**What you have to do**:
Please return every record exactly as written, leaving out the pictures.

Stored items
※

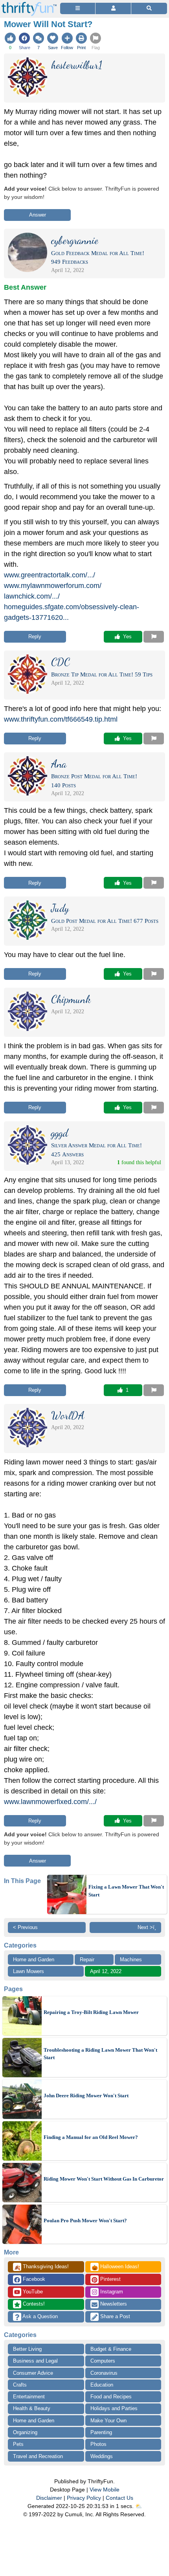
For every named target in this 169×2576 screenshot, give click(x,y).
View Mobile (104, 2489)
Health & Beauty (31, 2408)
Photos (98, 2444)
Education (101, 2385)
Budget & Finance (110, 2349)
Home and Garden (33, 1959)
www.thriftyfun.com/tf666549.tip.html (61, 719)
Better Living (27, 2349)
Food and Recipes (111, 2397)
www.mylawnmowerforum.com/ (52, 586)
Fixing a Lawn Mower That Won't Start (126, 1891)
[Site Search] (149, 8)
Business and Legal (35, 2361)
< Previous (25, 1927)
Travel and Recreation (38, 2456)
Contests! (33, 2304)
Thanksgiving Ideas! (41, 2267)
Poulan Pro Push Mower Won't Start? (85, 2220)
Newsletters (113, 2304)
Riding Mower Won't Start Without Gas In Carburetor (104, 2179)
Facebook (33, 2279)
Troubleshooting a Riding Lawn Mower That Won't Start (100, 2054)
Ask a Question (39, 2316)
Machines (131, 1959)
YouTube (32, 2292)
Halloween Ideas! (115, 2267)
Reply (34, 636)
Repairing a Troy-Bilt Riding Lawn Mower (91, 2012)
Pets (18, 2444)
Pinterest (110, 2279)
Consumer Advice (33, 2373)
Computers (102, 2361)
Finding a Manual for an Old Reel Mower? (91, 2137)
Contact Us (119, 2498)
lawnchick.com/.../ (32, 596)
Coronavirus (104, 2373)
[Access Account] (113, 8)
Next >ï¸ (147, 1927)
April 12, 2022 (105, 1971)
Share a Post (114, 2316)
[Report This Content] (153, 637)
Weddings (101, 2456)
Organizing (25, 2432)
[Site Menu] (77, 8)
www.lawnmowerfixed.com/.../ (50, 1802)
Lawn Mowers (28, 1971)
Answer (37, 215)
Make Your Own (108, 2420)
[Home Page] (29, 4)
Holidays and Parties (114, 2408)
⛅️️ (138, 2506)
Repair (87, 1959)
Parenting (101, 2432)
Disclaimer (49, 2498)
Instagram (111, 2292)
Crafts (20, 2385)
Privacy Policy (84, 2498)
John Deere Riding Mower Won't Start (86, 2095)
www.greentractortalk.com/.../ (49, 575)
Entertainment (29, 2397)
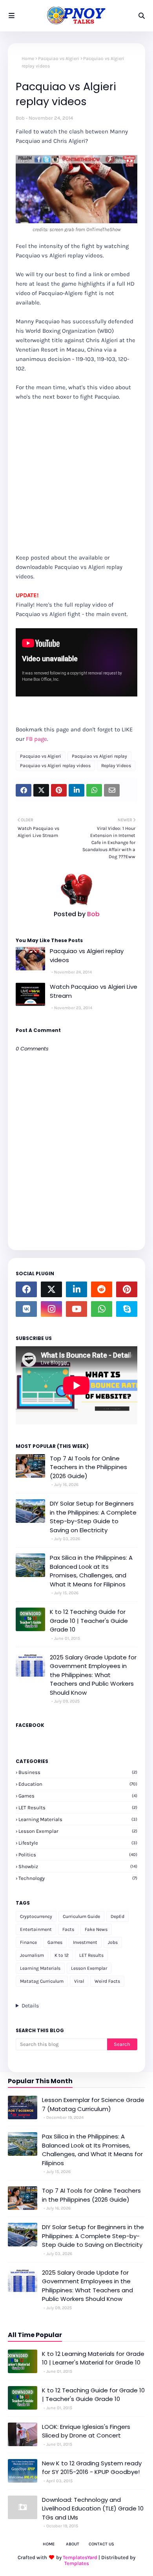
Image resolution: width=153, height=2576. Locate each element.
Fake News (96, 1929)
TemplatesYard (80, 2557)
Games (77, 1796)
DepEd (117, 1916)
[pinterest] (126, 1289)
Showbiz (77, 1866)
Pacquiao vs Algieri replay (99, 756)
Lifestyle (77, 1843)
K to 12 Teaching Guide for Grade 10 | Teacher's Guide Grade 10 (89, 1620)
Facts (68, 1929)
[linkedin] (76, 1289)
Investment (85, 1942)
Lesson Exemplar (77, 1831)
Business (77, 1772)
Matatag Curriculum (42, 1981)
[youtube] (76, 1309)
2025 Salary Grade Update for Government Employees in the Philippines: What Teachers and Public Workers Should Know (93, 1675)
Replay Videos (116, 765)
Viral (79, 1981)
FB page (36, 738)
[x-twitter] (51, 1289)
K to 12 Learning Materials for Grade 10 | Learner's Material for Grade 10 (93, 2358)
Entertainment (36, 1929)
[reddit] (101, 1289)
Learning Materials (77, 1819)
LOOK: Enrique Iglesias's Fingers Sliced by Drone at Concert (86, 2431)
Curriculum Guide (81, 1916)
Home (28, 58)
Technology (77, 1878)
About (72, 2544)
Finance (28, 1942)
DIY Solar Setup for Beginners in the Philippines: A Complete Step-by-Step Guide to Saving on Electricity (93, 1516)
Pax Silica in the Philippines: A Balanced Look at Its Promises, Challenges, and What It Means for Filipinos (91, 1570)
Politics (77, 1855)
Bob (20, 118)
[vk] (26, 1309)
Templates (76, 2563)
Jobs (113, 1942)
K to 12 (62, 1955)
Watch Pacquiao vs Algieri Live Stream (93, 991)
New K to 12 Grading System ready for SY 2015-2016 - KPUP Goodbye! (92, 2467)
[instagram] (51, 1309)
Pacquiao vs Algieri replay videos (55, 765)
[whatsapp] (101, 1309)
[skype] (126, 1309)
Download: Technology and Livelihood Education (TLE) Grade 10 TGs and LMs (93, 2508)
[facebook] (26, 1289)
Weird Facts (107, 1981)
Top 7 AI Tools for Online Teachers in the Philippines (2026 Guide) (88, 1467)
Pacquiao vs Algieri (58, 58)
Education (77, 1784)
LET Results (77, 1807)
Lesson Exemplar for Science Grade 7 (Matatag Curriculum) (93, 2104)
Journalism (32, 1955)
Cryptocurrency (36, 1916)
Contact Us (101, 2544)
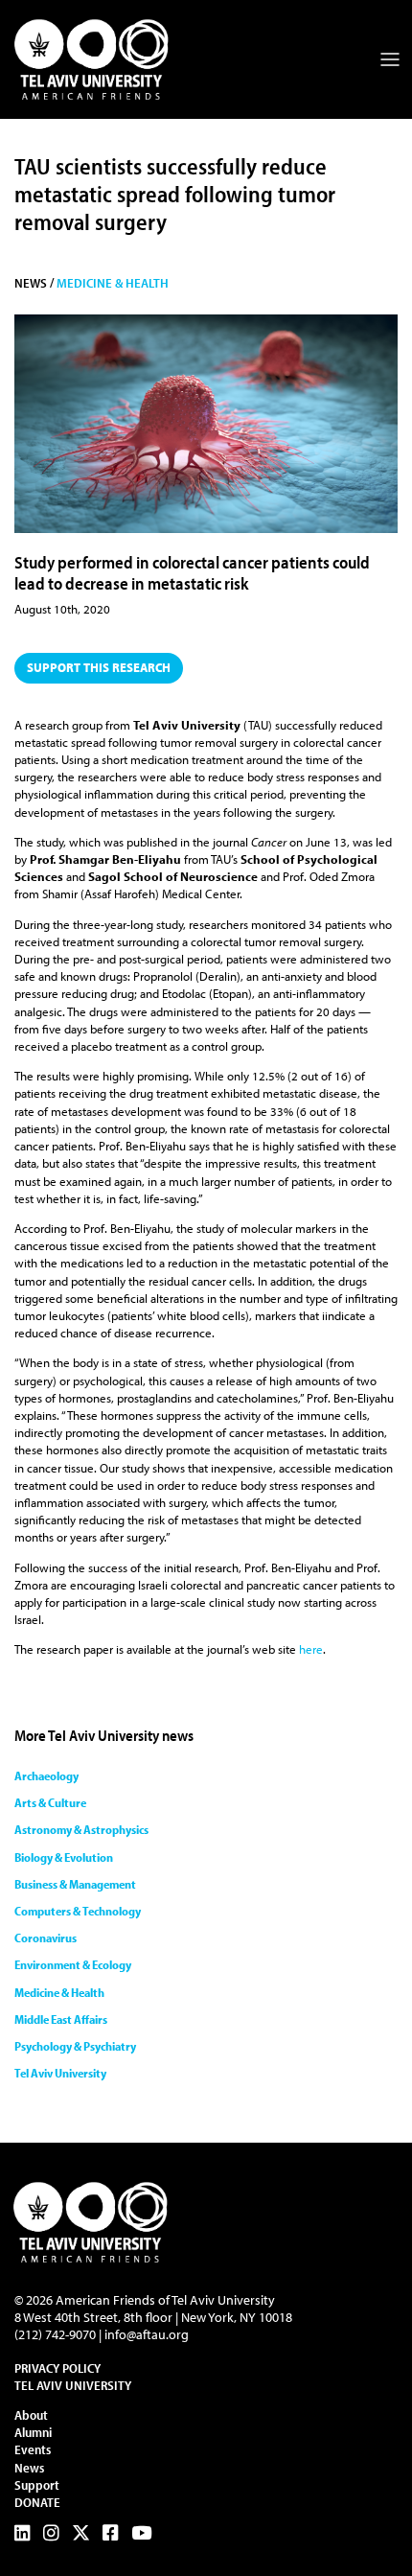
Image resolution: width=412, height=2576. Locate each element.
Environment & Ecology (72, 1964)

※

**Final answer**:
For every named target in this 169×2576 screenshot, give click(x,y).
View Mobile (104, 2489)
Health & Beauty (31, 2408)
Photos (98, 2444)
Education (101, 2385)
Budget & Finance (110, 2349)
Home and Garden (33, 1959)
www.thriftyfun.com/tf666549.tip.html (61, 719)
Better Living (27, 2349)
Food and Recipes (111, 2397)
www.mylawnmowerforum.com/ (52, 586)
Fixing a Lawn Mower That Won't Start (126, 1891)
[Site Search] (149, 8)
Business and Legal (35, 2361)
< Previous (25, 1927)
Travel and Recreation (38, 2456)
Contests! (33, 2304)
Thanksgiving Ideas! (41, 2267)
Poulan Pro Push Mower Won't Start? (85, 2220)
Newsletters (113, 2304)
Riding Mower Won't Start Without Gas In Carburetor (104, 2179)
Facebook (33, 2279)
Troubleshooting a Riding Lawn Mower That Won't Start (100, 2054)
Ask a Question (39, 2316)
Machines (131, 1959)
YouTube (32, 2292)
Halloween Ideas! (115, 2267)
Reply (34, 636)
Repairing a Troy-Bilt Riding Lawn Mower (91, 2012)
Pets (18, 2444)
Pinterest (110, 2279)
Consumer Advice (33, 2373)
Computers (102, 2361)
Finding a Manual for an Old Reel Mower? (91, 2137)
Contact Us (119, 2498)
lawnchick.com/.../ (32, 596)
Coronavirus (104, 2373)
[Access Account] (113, 8)
Next >ï¸ (147, 1927)
April 12, 2022 (105, 1971)
Share a Post (114, 2316)
[Report This Content] (153, 637)
Weddings (101, 2456)
Organizing (25, 2432)
[Site Menu] (77, 8)
www.lawnmowerfixed.com/.../ (50, 1802)
Lawn Mowers (28, 1971)
Answer (37, 215)
Make Your Own (108, 2420)
[Home Page] (29, 4)
Holidays and Parties (114, 2408)
⛅️️ (138, 2506)
Repair (87, 1959)
Parenting (101, 2432)
Disclaimer (49, 2498)
Instagram (111, 2292)
Crafts (20, 2385)
Privacy Policy (84, 2498)
John Deere Riding Mower Won't Start (86, 2095)
www.greentractortalk.com/.../ (49, 575)
Entertainment (29, 2397)
Image resolution: width=153, height=2576. Locate each element.
Fake News (96, 1929)
TemplatesYard (80, 2557)
Games (77, 1796)
DepEd (117, 1916)
[pinterest] (126, 1289)
Showbiz (77, 1866)
Pacquiao vs Algieri replay (99, 756)
Lifestyle (77, 1843)
K to 12 Teaching Guide for Grade 10 | Teacher's Guide Grade 10 (89, 1620)
Facts (68, 1929)
[linkedin] (76, 1289)
Investment (85, 1942)
Lesson Exemplar (77, 1831)
Business (77, 1772)
Matatag Curriculum (42, 1981)
[youtube] (76, 1309)
2025 Salary Grade Update for Government Employees in the Philippines: What Teachers and Public Workers Should Know (93, 1675)
Replay Videos (116, 765)
Viral (79, 1981)
FB page (36, 738)
[x-twitter] (51, 1289)
K to 12 Learning Materials for Grade 10 | Learner's Material for Grade 10 (93, 2358)
Entertainment (36, 1929)
[reddit] (101, 1289)
Learning Materials (77, 1819)
LOOK: Enrique Iglesias's Fingers Sliced by Drone at Concert (86, 2431)
Curriculum Guide (81, 1916)
Home (28, 58)
Technology (77, 1878)
About (72, 2544)
Finance (28, 1942)
DIY Solar Setup for Beginners in the Philippines: A Complete Step-by-Step Guide to Saving on Electricity (93, 1516)
Pax Silica in the Philippines: A Balanced Look at Its Promises, Challenges, and What It Means for Filipinos (91, 1570)
Politics (77, 1855)
Bob (20, 118)
[vk] (26, 1309)
Templates (76, 2563)
Jobs (113, 1942)
K to 12 (62, 1955)
Watch Pacquiao vs Algieri Live Stream (93, 991)
New K to 12 Grading System ready for SY 2015-2016 - KPUP Goodbye! (92, 2467)
[instagram] (51, 1309)
Pacquiao vs Algieri replay videos (55, 765)
[whatsapp] (101, 1309)
[skype] (126, 1309)
Download: Technology and Livelihood Education (TLE) Grade 10 TGs and LMs (93, 2508)
[facebook] (26, 1289)
Weird Facts (107, 1981)
Top 7 AI Tools for Online Teachers in the Philippines (2026 Guide) (88, 1467)
Pacquiao vs Algieri (58, 58)
Education (77, 1784)
LET Results (77, 1807)
Lesson Exemplar for Science Grade 7 (Matatag Curriculum) (93, 2104)
Journalism (32, 1955)
Cryptocurrency (36, 1916)
Contact Us (101, 2544)
Image resolution: width=412, height=2576. Locate each element.
Environment & Ecology (72, 1964)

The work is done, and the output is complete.